[Stored data entries]
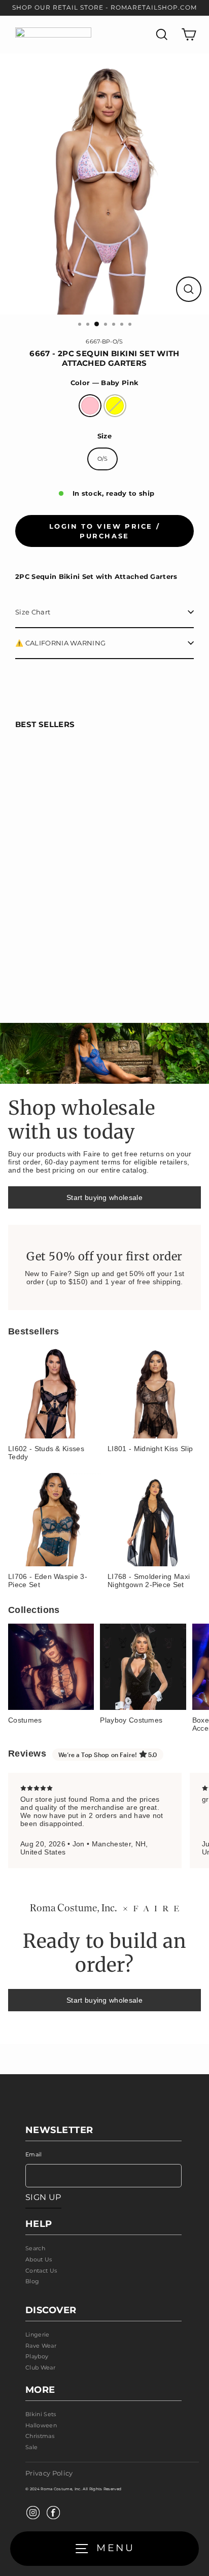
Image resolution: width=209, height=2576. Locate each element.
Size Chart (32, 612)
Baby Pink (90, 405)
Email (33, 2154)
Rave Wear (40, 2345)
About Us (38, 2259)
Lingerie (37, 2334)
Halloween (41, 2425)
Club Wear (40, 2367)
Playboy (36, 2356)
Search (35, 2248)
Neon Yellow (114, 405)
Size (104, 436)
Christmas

### What to work on
What is needed is an exact copy of every entry, with the pictures removed.

### Reply
Image resolution: width=209, height=2576. Locate each element.
Size Chart (32, 612)
Baby Pink (90, 405)
Email (33, 2154)
Rave Wear (40, 2345)
About Us (38, 2259)
Lingerie (37, 2334)
Halloween (41, 2425)
Club Wear (40, 2367)
Playboy (36, 2356)
Search (35, 2248)
Neon Yellow (114, 405)
Size (104, 436)
Christmas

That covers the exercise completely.